Impact: The staging server was immediately taken offline. All breached credentials were force-reset and MFA was mandated. The exposed API key was revoked and the payment provider was notified. The former developer was contacted and the repository was made private. Total time to discover these issues through OSINT: approximately four hours.

This scenario is not unusual. In our experience, most organizations have at least one forgotten server, several breached credentials, and some form of code or configuration leak in public repositories. The difference between a secure organization and a breached one is often whether someone looked for these exposures before an attacker did.

Free Tools You Can Use Today

You do not need a professional engagement to begin mapping your attack surface. A.KHAT provides several free tools on this website that cover key OSINT use cases:

  • Email Leak Checker -- Check if an email address appears in known data breaches. Uses the HIBP database to identify credential exposures.
  • DNS Lookup -- Query DNS records for any domain. Discover MX records, TXT records (including SPF/DKIM/DMARC), and subdomains.
  • WHOIS Lookup -- View domain registration details, registrar history, and contact information for any domain.
  • Dark Web Monitor -- Check if your domain or email address appears in dark web credential dumps and breach databases.
  • SSL/TLS Checker -- Analyze the SSL/TLS configuration of any server. Identify certificate issues, weak cipher suites, and protocol vulnerabilities.
  • Technology Detector -- Identify the technologies, frameworks, and services running on any website.
  • Security Scorecard -- Get a comprehensive security assessment of any domain, including header analysis, SSL rating, and configuration checks.
  • URL Scanner -- Analyze URLs for potential phishing indicators, malicious redirects, and suspicious content.

These tools provide a starting point for understanding your organization's exposure. For a comprehensive assessment that combines automated scanning with expert analysis, consider a professional OSINT engagement.

Conclusion

OSINT is not just for attackers. The same techniques, tools, and data sources that adversaries use during reconnaissance are available to defenders. The difference is timing: if you find your exposures first, you can fix them before they are exploited.

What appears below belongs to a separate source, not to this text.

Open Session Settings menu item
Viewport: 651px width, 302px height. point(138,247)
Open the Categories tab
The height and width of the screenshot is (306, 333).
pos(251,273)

The key principles to remember:

  • Assume everything is findable. If a system is on the internet, someone will discover it. If a credential is in a breach database, someone will try it. If a secret is in a Git commit, someone will extract it.
  • Automate what you can. Subdomain enumeration, breach monitoring, and repository scanning can all run on a schedule. Invest in automation so that continuous monitoring does not require continuous manual effort.
  • Investigate the gaps. Automated tools miss things. Complement automated scanning with periodic manual investigation, especially for social media exposure, code repository analysis, and dark web monitoring.
  • Make it a habit. Attack surfaces change constantly. New subdomains are created, new breaches are disclosed, new code is pushed to repositories. OSINT is not a one-time project -- it is an ongoing practice.
The bottom line: Organizations that proactively map their own attack surface using OSINT techniques are significantly harder to compromise. You cannot defend what you do not know exists. Start discovering your exposures today.